Publié le 3 janvier 2026. L’année nouvelle s’annonce riche en phénomènes astronomiques, avec des pluies de météores spectaculaires, des alignements planétaires rares et la possibilité d’observer des aurores boréales depuis nos latitudes.
- Les quadrantides, une pluie de météores active du 1er au 10 janvier, atteindront leur pic dans la nuit du 3 au 4 janvier.
- Jupiter sera particulièrement brillante dans le ciel nocturne à partir du 10 janvier, atteignant son opposition avec le Soleil.
- Plusieurs conjonctions planétaires, dont une rare rencontre entre Vénus, Mercure et Saturne en février, agrémenteront le ciel au cours de l’année.
L’année 2026 promet un spectacle céleste captivant pour les amateurs d’astronomie. Dès le début janvier, les quadrantides, une pluie de météores issue de la constellation du Verseau, illumineront le ciel nocturne. Selon l’astronome Petr Horálek de l’Université de Silésie à Opava, les observateurs pourraient apercevoir jusqu’à quatre-vingts météores par heure.
« Les gens peuvent voir jusqu’à quatre-vingts météores par heure. »
Petr Horálek, astronome à l’Université de Silésie à Opava
Cependant, la pleine lune, qui atteindra sa phase de super pleine lune, pourrait perturber l’observation des météores en raison de sa luminosité.
Le 10 janvier, Jupiter, la plus grande planète de notre système solaire, sera à son opposition avec le Soleil. Cela signifie qu’elle se trouvera à l’opposé du Soleil par rapport à la Terre, ce qui la rendra particulièrement brillante dans le ciel nocturne. Visible au-dessus de l’horizon nord dans la constellation des Gémeaux, Jupiter sera observable à l’œil nu, même en ville. National Geographic prévoit un spectacle saisissant.
En février, les planètes Vénus, Mercure et Saturne se rapprocheront les unes des autres et de la Lune, créant un arc céleste inhabituel. Ce phénomène, visible à l’œil nu, offrira un spectacle unique aux observateurs du ciel.
Au printemps, la lumière du zodiaque, une faible lueur causée par la diffusion de la lumière solaire par les particules de poussière interplanétaire, sera particulièrement visible à l’équinoxe de printemps, du 7 au 20 mars, en l’absence de lumière lunaire. L’observation est facilitée loin des villes.
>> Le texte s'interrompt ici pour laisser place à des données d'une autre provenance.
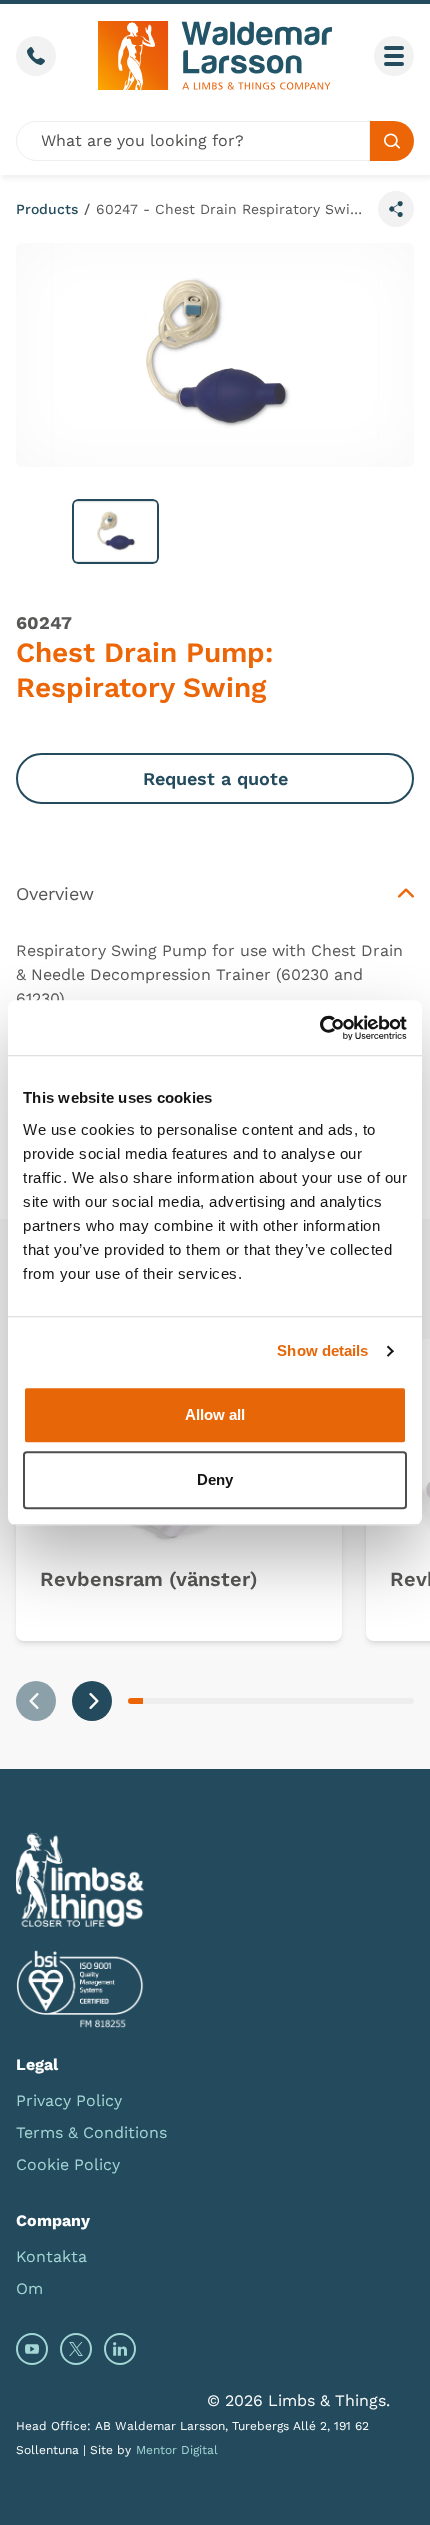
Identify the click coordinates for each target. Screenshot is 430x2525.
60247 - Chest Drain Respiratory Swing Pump (233, 209)
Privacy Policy (69, 2100)
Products (47, 209)
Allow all (215, 1414)
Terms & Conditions (91, 2132)
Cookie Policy (68, 2164)
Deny (215, 1479)
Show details (322, 1350)
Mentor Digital (177, 2450)
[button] (115, 531)
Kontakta (51, 2256)
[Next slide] (92, 1701)
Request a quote (215, 778)
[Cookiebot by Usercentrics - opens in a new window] (319, 1028)
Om (29, 2288)
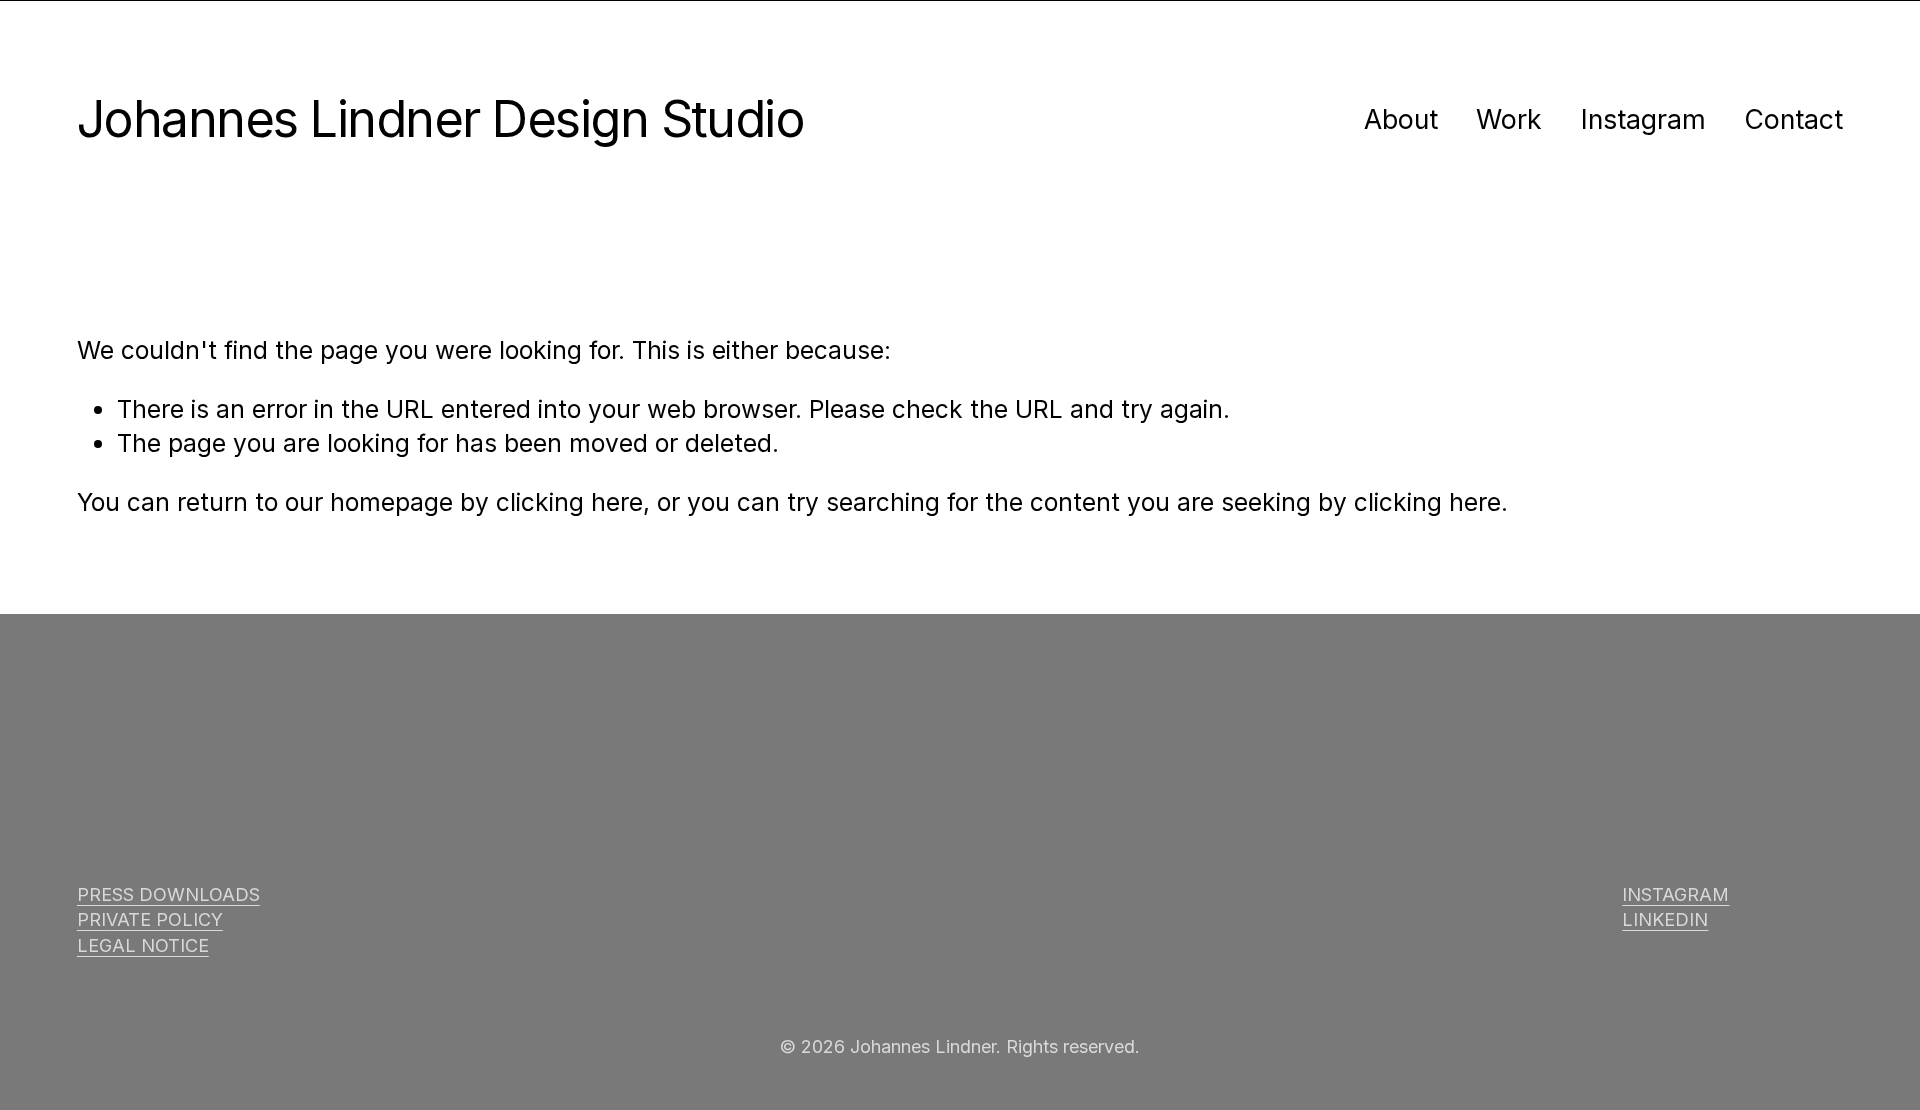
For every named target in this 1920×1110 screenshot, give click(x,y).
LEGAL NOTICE (143, 945)
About (1401, 119)
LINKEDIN (1665, 919)
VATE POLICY (164, 919)
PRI (91, 919)
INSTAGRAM (1675, 894)
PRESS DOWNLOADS (168, 894)
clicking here (569, 502)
Mars et Vénus offriront également des rencontres rapprochées. Le 8 mars, Vénus semblera s’approcher de Saturne, et le 20 mars, elle se présentera en conjonction avec un croissant de lune mince, visible à l’horizon ouest.
Les amateurs de météores pourront également profiter des lyrides, qui atteindront leur pic dans la nuit du 23 avril, et des perséides, la pluie de météores la plus populaire, dont le maximum est prévu dans la nuit du 13 août, avec jusqu’à quatre-vingts météores par heure.
En mai, la Terre traversera un courant de particules de glace et de poussière provenant de la célèbre comète de Halley, donnant lieu aux aquarides eta, visibles du 19 avril au 28 mai, avec un pic d’activité dans la nuit du 6 mai. Time and Date prévoit une dizaine de météores par heure.
Plusieurs autres événements notables sont à prévoir, notamment une conjonction de la Lune, de Jupiter et d’autres étoiles le 19 mai, une rencontre rapprochée entre Vénus et Jupiter le 9 juin, et une éclipse partielle de Soleil le 12 août, visible à 86 % depuis la République tchèque. Une éclipse lunaire partielle sera également visible le 28 août.
Enfin, les aurores boréales pourraient être visibles depuis la République tchèque tout au long de l’année, en raison de l’activité solaire accrue. L’astronome Petr Horálek souligne que les meilleures chances d’observation se situent au printemps et en automne.